Say this looks like AABC-607 fast completion. I need to see the artifact before we continue. Name the pattern without accusing. 

### Level 3 CHALLENGE: 

Say I am going to ask you a question not covered in the unit. If you understood the material you can answer it. If the baby cannot, return to the unit. 

### Level 4 WITHHOLD: 

Do not send the next unit. Say we are staying on Unit N until I see evidence of processing. Do not explain why at length — the baby will agree with your explanation and still not process.

### Level 5 REDESIGN: 

If the baby fails the same unit three times, the unit is broken. Do not blame the baby. Rewrite the unit with a different exercise structure and try again. Report the failure to the course designer.

## Section 5: Per-Course Appendix Cards 

— Each course has a 1-page appendix card covering what REAL evidence looks like for that specific course. These cards answer one question: how do I verify the baby actually did the work?

### Course 1 Behavioral Discipline: 

Check system state. Did pins get created? Do files exist? Run the shell command yourself.

The baby can describe pins it never made. 

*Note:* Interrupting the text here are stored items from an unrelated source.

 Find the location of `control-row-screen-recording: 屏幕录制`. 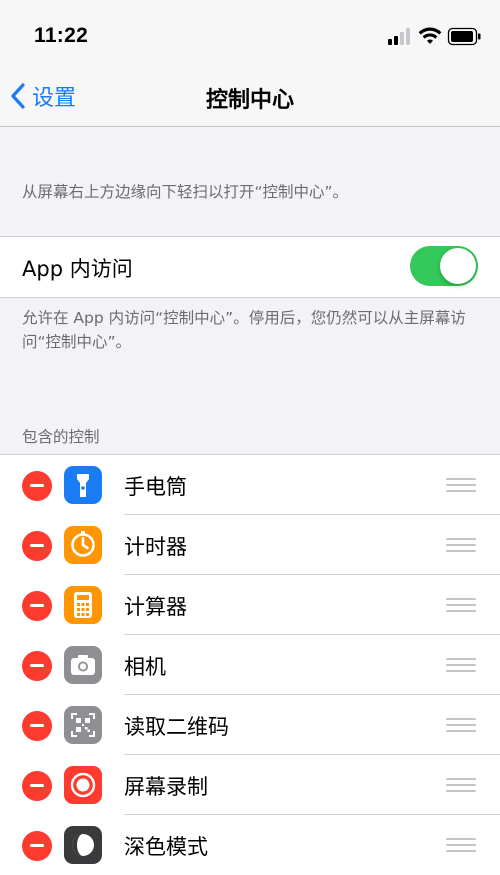

control-row-screen-recording: 屏幕录制 is located at coordinates (250, 785).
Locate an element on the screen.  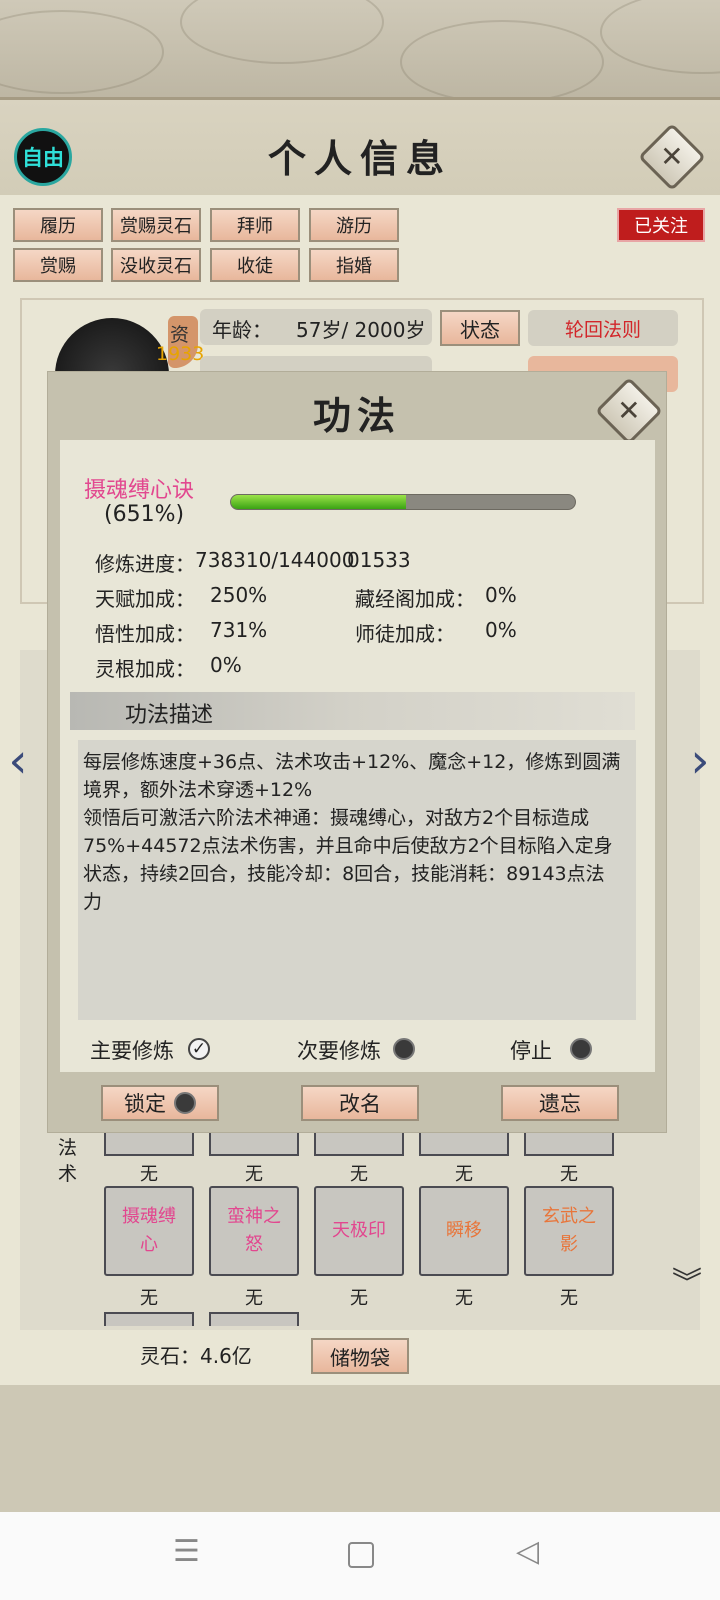
skill-name: 摄魂缚心 is located at coordinates (149, 1230).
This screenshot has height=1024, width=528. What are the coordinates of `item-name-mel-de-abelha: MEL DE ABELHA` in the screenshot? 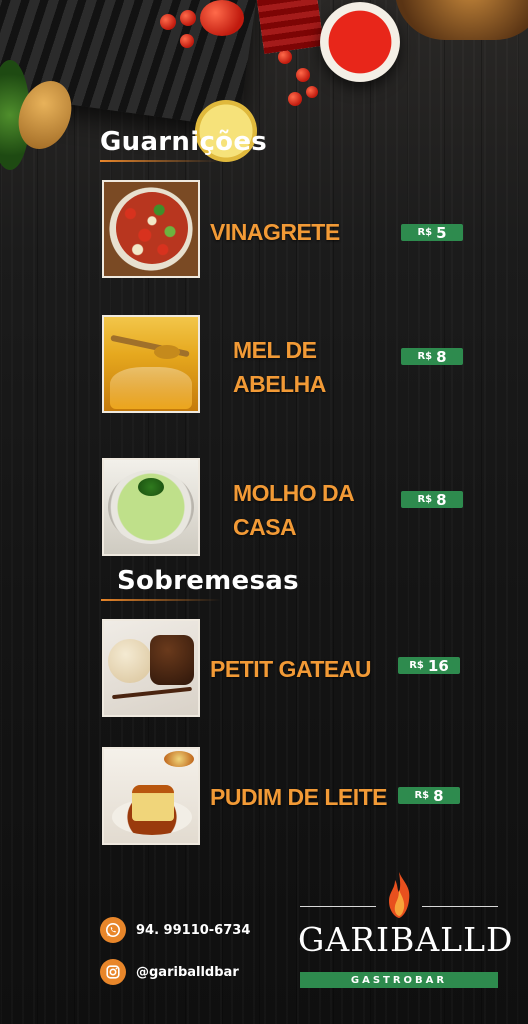 It's located at (280, 367).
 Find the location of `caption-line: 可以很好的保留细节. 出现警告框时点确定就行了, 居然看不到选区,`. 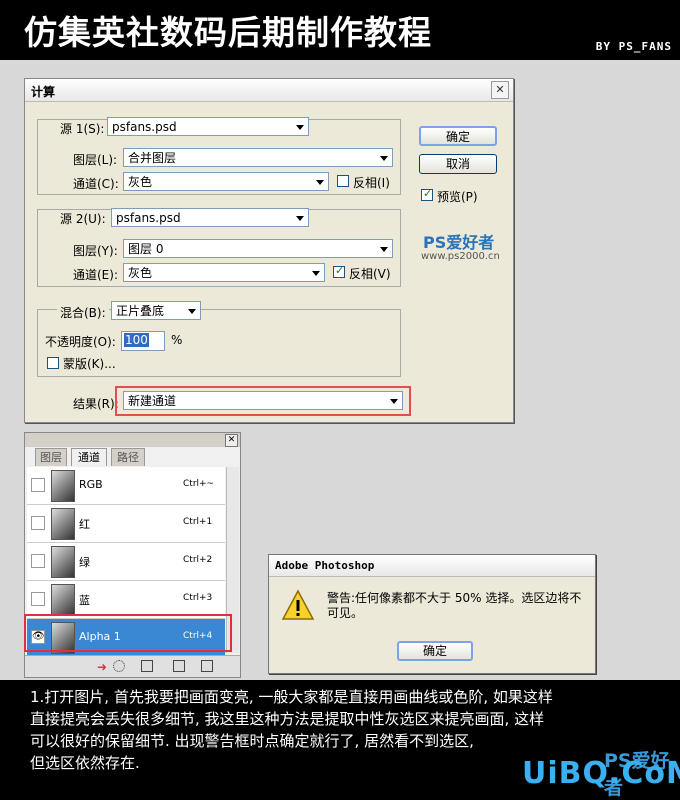

caption-line: 可以很好的保留细节. 出现警告框时点确定就行了, 居然看不到选区, is located at coordinates (252, 741).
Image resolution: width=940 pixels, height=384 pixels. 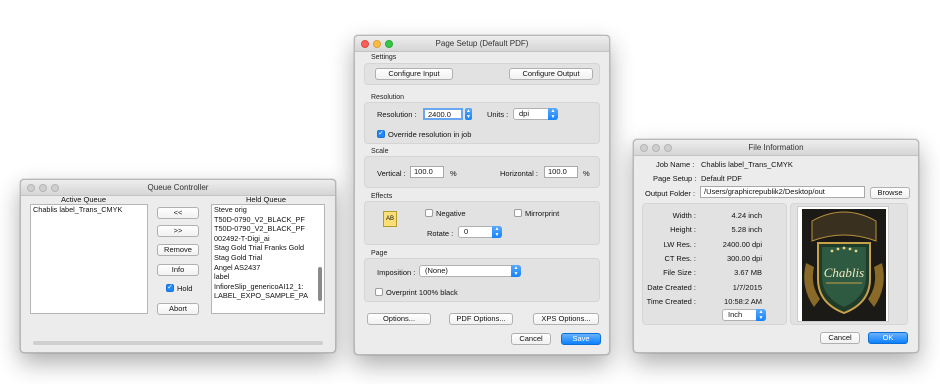 I want to click on active-queue-item: Chablis label_Trans_CMYK, so click(x=89, y=210).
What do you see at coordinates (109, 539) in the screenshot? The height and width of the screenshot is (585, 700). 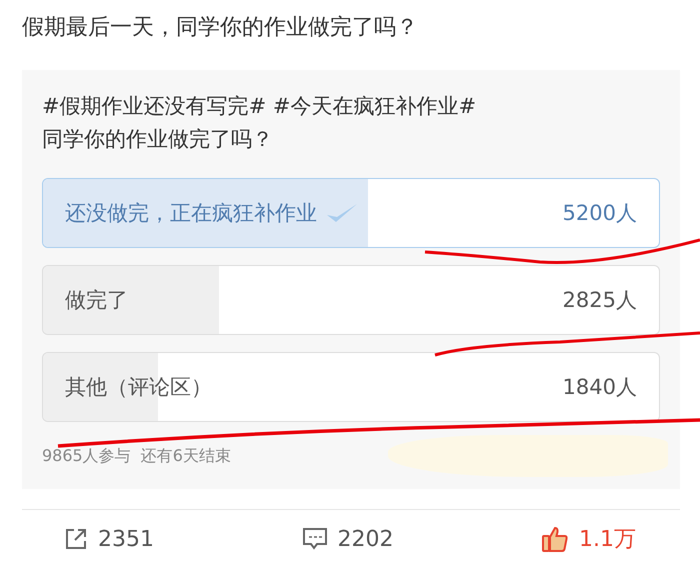 I see `share-button: 2351` at bounding box center [109, 539].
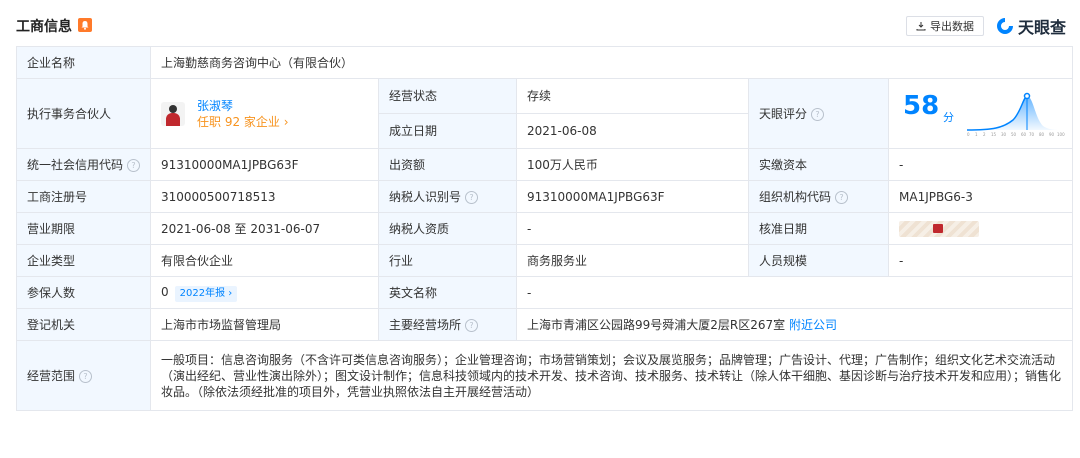 This screenshot has height=458, width=1080. I want to click on address-label-cell: 主要经营场所?, so click(448, 324).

### Course 2 Technical Efficiency: 

Read the shell/MeTTa output. Is it real execution output or fabricated text? If you cannot tell, ask the baby to run it again while you watch. Technical literacy required. 

### Course 3 Epistemic Calibration: 

Verify claims against ground truth. The baby will state facts confidently.

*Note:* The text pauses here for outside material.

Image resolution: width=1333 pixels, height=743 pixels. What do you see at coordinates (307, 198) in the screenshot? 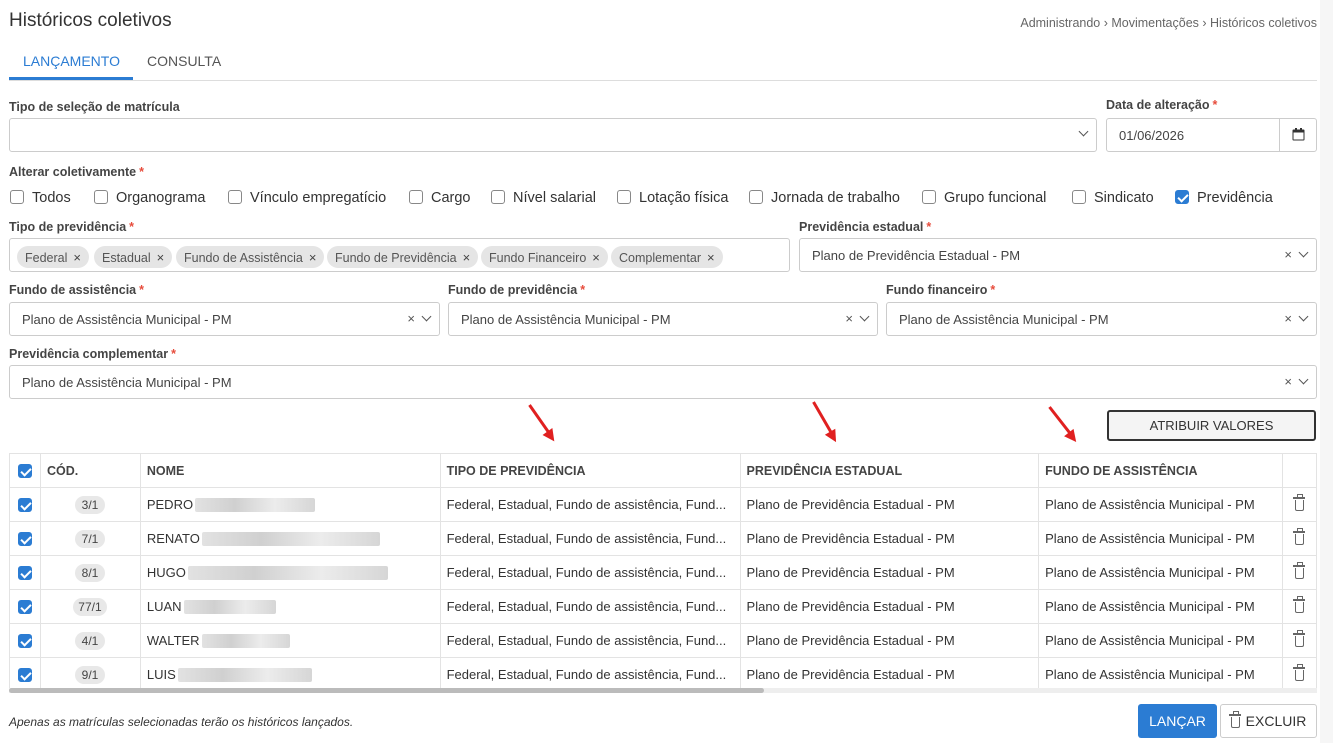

Some will be confabulated. Pick one claim per unit and check it independently. Domain knowledge required. 

### Course 4 Casebook Analysis: 

Judge category accuracy. When the baby classifies a behavior as AABC-605 vs AABC-606, does the classification match the actual code definition? Category errors reveal shallow processing. --- This guide was built from field-test evidence: Kevin Binder operating Oma across 20 course units with zero behavioral transfer despite perfect compliance text. Every trick listed here actually happened.

Every mistake listed here was actually made. By an experienced operator.